(fotografía Eric Zener)
Hay tardes de piel. Pasas el dedo despacio y tocas la pulpa de la vida. Salta el recuerdo desde la selva de la memoria y se pasea como un jaguar libre. Veo en sus ojos los tuyos cuando eras salvaje.
Hay tardes de comer el hambre en crudo, sin más guiso o aliño que tu y yo, la luz, el tiempo y un poco de sal.
Pienso que te regalaré un diamante de sal del Himalaya no para tu dedo. Para tu corazón. Sal fósil con millones de años de las minas de Khewra en Cachemira. Porque sé que solo te interesan los diamantes que se comen.
Luego, en sal gruesa y parda de las salinas de la Bretaña esconderé esta lubina que he pescado entre las rocas de esa playa de Oyambre. veinte minutos a horno fuerte. Rompo la costra, saco con cuidado la carne y añadimos unas gotas, pocas, de limón verde. Cocina milenaria y primitiva. Si estuviéramos en Perú la hubiera hecho en tiradito, se que también te gustaría con limoncillo, tomate verde y un roce de aji. Pero estamos aquí, al otro lado del mundo.

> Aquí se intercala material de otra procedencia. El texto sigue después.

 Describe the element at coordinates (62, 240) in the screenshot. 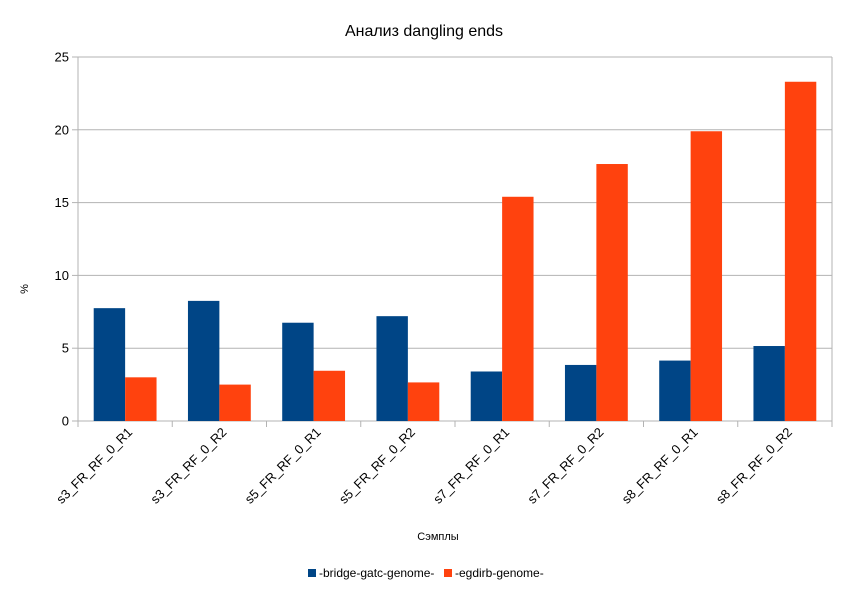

A los pescados, a la vida, le valen pocos adornos, escasos afeites, ningún decorado. Comer un pescado asado o comerse la vida con los dedos, arrancando la carne de la espina, separando la piel con delicadeza y descubriendo lo rico que está así casi todo. No hace falta irse lejos, ni tener cama de plumas o vajilla francesa, no hace falta más que intención, hambre, tiempo y mar.